Based on the above, there will be no support for dedicated metadata log volumes. This should help us to save unnecessary effort on the development and testing of this feature.

However, if needed, the support for it can be added later if we see the demand for it:

  • Update the API and add a new valid value dedicated to the kraftMetadata field in the storage definition
  • Configure this volume only as the metadata.log.dir and do not use it in log.dirs
  • Add a validation to prevent changing of an existing volume used for regular logs to metadata-only log without all partition-replicas being moved to other volumes first.

Example YAML files and documentation

The examples YAML files will be adapted to cover the API changes:

  • A new KRaft JBOD example will be added with multiple disks and the kraftMetadata used for one of them
  • The existing KRaft example with a single persistent volume will be adapted to add the kraftMetadata: shared option to the custom resource

The documentation would recommend that Strimzi users designate one of the volumes specifically for storing metadata. This would make the storage location for metadata clear, and might help with tasks such as maintenance.

Gating

The JBOD storage will be supported only for KRaft clusters running Kafka 3.7.0 and newer with KRaft metadata set to at least 3.7. Since the JBOD support is expected to be GA in Kafka 3.8.0, there is no plan to introduce a feature gate for it. Documentation and the YAML examples will warn users that JBOD storage is only in early access in Kafka 3.7.0.

Risks

The JBOD storage is in early access only in Kafka 3.7.0. The testing of it in the 3.7.0 release candidates discovered several bugs. It is also not guaranteed that there will be no changes to how it works in Kafka 3.8.0 (for example required to address the bugs etc.). However, as JBOD support is one of the last missing KRaft features, and since Kafka 3.8.0 is expected to be the last version with ZooKeeper support, we cannot delay the implementation of the JBOD support until Kafka 3.8.0 is released with the final implementation.

Affected projects

This proposal affects only the Strimzi Cluster Operator. No other components are affected.

Backwards compatibility

This proposal has no impact on any existing features or on the JBOD support in current ZooKeeper-based clusters. The changes implemented by this proposal have also no impact on the current Kafka custom resources and existing KRaft clusters. They will work without requiring any changes.

Not part of this proposal

This proposal does not include any possible impact of JBOD storage for ZooKeeper to KRaft migration.

Rejected alternatives

Feature gate for JBOD support

Adding a new feature gate for the JBOD support was considered. It might be useful to protect users from unintentionally using JBOD storage with Kafka 3.7.0 without being aware that it is an early access only. However, this idea was rejected because:

  • The feature gate would be very short-lived as the JBOD storage is expected to GA in the next Kafka version
  • The feature gate does not address the different levels of support across different Kafka versions
    • It would not prevent use of JBOD storage in Kafka 3.6, which lacks support for JBOD storage entirely
    • Once the feature gate is enabled by default after support for Kafka 3.8.0 is added, it would not prevent Kafka 3.7.0 users from using JBOD storage without knowing that it is early access only

Supporting JBOD storage only with Kafka 3.8.0

Another considered option was to add the support for JBOD only from Kafka 3.8.0. However, this would significantly limit the amount of testing we would be able to do and prevent us from discovering the issues early and having them fixed in Kafka 3.8.0.
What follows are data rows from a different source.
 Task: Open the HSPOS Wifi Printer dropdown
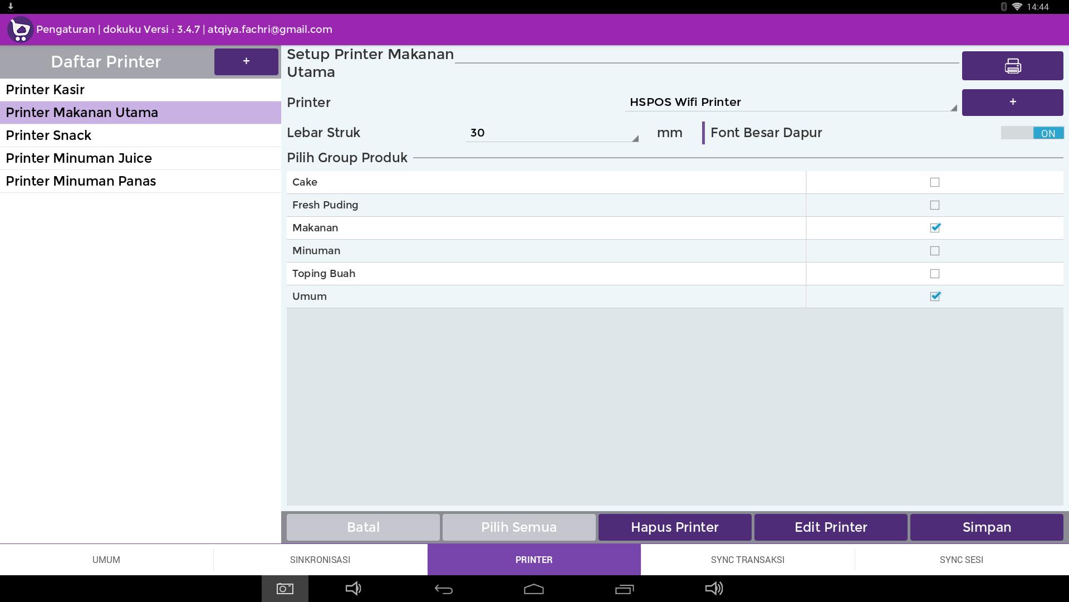tap(791, 102)
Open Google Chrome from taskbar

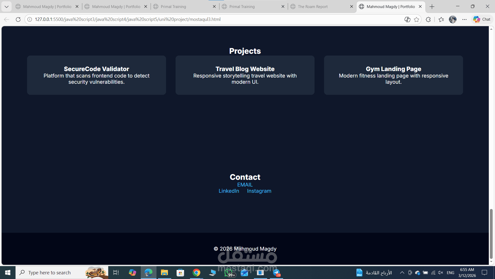point(196,273)
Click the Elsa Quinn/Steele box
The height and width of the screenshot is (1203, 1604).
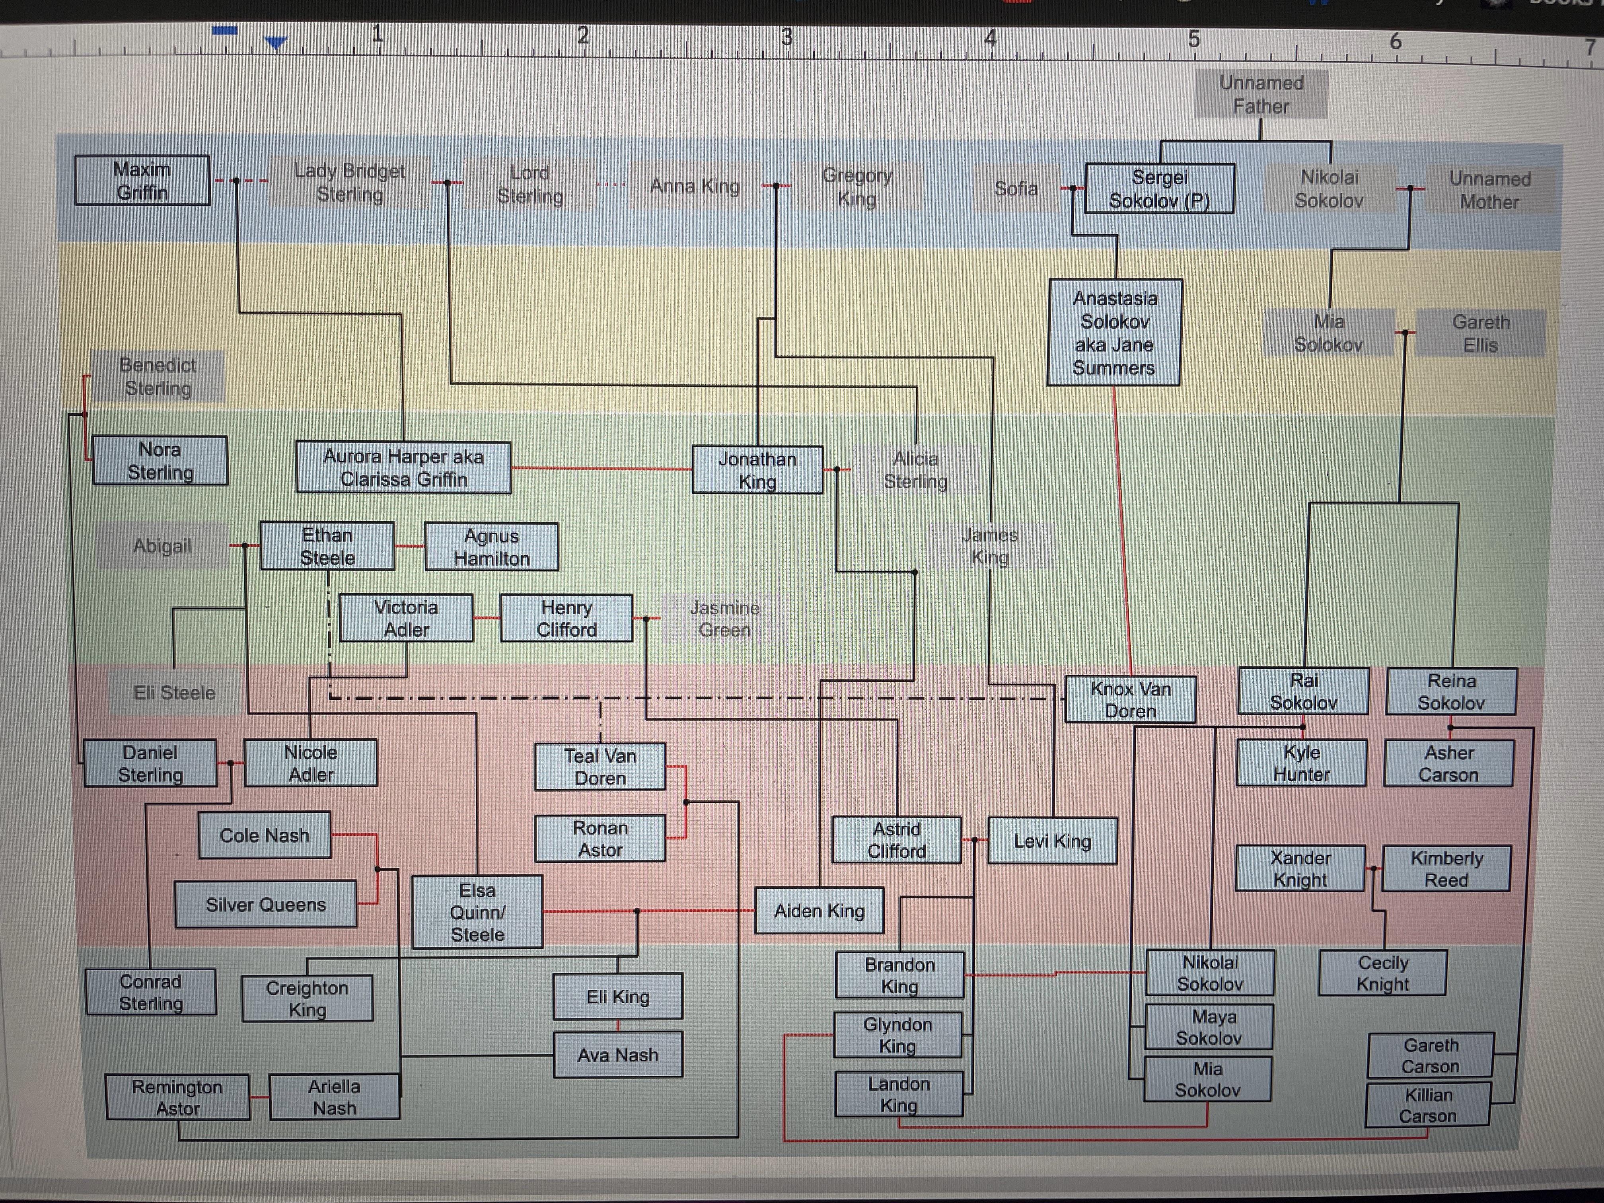tap(477, 911)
Block removal of the metadata log volume

One of the considered options was to block removal of the volume used for the metadata log instead of automatically moving it to another volume. This would be technically possible since it does not significantly differ from the current storage validation checks. However, the only way to move the metadata log to another volume is by deleting the directory. So it seems like the end result would be the same regardless of whether the user does it by deleting the volume or by changing the kraftMetadata flag. So it does not seem to be necessary to block this.